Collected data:

"""

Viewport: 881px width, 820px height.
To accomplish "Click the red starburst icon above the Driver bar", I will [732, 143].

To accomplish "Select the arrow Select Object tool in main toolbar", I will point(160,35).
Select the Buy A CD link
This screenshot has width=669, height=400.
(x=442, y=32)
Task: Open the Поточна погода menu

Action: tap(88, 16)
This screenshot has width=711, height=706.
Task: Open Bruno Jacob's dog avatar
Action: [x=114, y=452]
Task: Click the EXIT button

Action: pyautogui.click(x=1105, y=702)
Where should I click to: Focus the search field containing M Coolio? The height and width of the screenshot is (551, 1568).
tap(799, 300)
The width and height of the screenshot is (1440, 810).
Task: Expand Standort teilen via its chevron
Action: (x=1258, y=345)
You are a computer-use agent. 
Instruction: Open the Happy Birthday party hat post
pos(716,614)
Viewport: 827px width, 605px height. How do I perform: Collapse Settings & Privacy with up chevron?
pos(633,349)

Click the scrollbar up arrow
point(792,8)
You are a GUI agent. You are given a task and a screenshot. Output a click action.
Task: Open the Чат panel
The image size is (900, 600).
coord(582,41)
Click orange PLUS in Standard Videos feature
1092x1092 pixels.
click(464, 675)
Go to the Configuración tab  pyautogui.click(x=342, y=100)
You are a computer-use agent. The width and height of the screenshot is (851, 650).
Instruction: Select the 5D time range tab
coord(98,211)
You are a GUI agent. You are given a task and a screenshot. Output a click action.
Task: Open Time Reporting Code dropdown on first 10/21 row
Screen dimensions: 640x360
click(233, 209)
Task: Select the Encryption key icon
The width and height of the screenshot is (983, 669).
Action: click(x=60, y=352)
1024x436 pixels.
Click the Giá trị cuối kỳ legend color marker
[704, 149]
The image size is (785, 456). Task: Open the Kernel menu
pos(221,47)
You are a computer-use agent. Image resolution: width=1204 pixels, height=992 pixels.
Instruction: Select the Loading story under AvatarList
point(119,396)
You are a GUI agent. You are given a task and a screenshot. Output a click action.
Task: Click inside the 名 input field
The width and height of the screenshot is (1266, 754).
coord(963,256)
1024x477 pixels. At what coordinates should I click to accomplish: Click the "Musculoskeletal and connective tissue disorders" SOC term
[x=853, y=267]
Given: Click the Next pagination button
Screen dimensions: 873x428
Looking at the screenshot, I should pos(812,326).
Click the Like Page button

"""

TASK ITEM:
Each record must be copied out exactly and in full.

COMPLETED EXERCISE:
Viewport: 881px width, 820px height.
To accomplish "Click the red starburst icon above the Driver bar", I will [732, 143].

To accomplish "Select the arrow Select Object tool in main toolbar", I will point(160,35).
Select the Buy A CD link
This screenshot has width=669, height=400.
(x=442, y=32)
Task: Open the Поточна погода menu

Action: tap(88, 16)
This screenshot has width=711, height=706.
Task: Open Bruno Jacob's dog avatar
Action: [x=114, y=452]
Task: Click the EXIT button

Action: pyautogui.click(x=1105, y=702)
Where should I click to: Focus the search field containing M Coolio? The height and width of the screenshot is (551, 1568).
tap(799, 300)
The width and height of the screenshot is (1440, 810).
Task: Expand Standort teilen via its chevron
Action: (x=1258, y=345)
You are a computer-use agent. 
Instruction: Open the Happy Birthday party hat post
pos(716,614)
Viewport: 827px width, 605px height. How do I perform: Collapse Settings & Privacy with up chevron?
pos(633,349)

Click the scrollbar up arrow
point(792,8)
You are a GUI agent. You are given a task and a screenshot. Output a click action.
Task: Open the Чат panel
The image size is (900, 600).
coord(582,41)
Click orange PLUS in Standard Videos feature
1092x1092 pixels.
click(464, 675)
Go to the Configuración tab  pyautogui.click(x=342, y=100)
You are a computer-use agent. The width and height of the screenshot is (851, 650).
Instruction: Select the 5D time range tab
coord(98,211)
You are a GUI agent. You are given a task and a screenshot. Output a click action.
Task: Open Time Reporting Code dropdown on first 10/21 row
Screen dimensions: 640x360
click(233, 209)
Task: Select the Encryption key icon
The width and height of the screenshot is (983, 669).
Action: click(x=60, y=352)
1024x436 pixels.
Click the Giá trị cuối kỳ legend color marker
[704, 149]
The image size is (785, 456). Task: Open the Kernel menu
pos(221,47)
You are a computer-use agent. Image resolution: width=1204 pixels, height=992 pixels.
Instruction: Select the Loading story under AvatarList
point(119,396)
You are a GUI agent. You are given a task and a screenshot. Output a click action.
Task: Click inside the 名 input field
The width and height of the screenshot is (1266, 754).
coord(963,256)
1024x477 pixels. At what coordinates should I click to accomplish: Click the "Musculoskeletal and connective tissue disorders" SOC term
[x=853, y=267]
Given: Click the Next pagination button
Screen dimensions: 873x428
Looking at the screenshot, I should pos(812,326).
Click the Like Page button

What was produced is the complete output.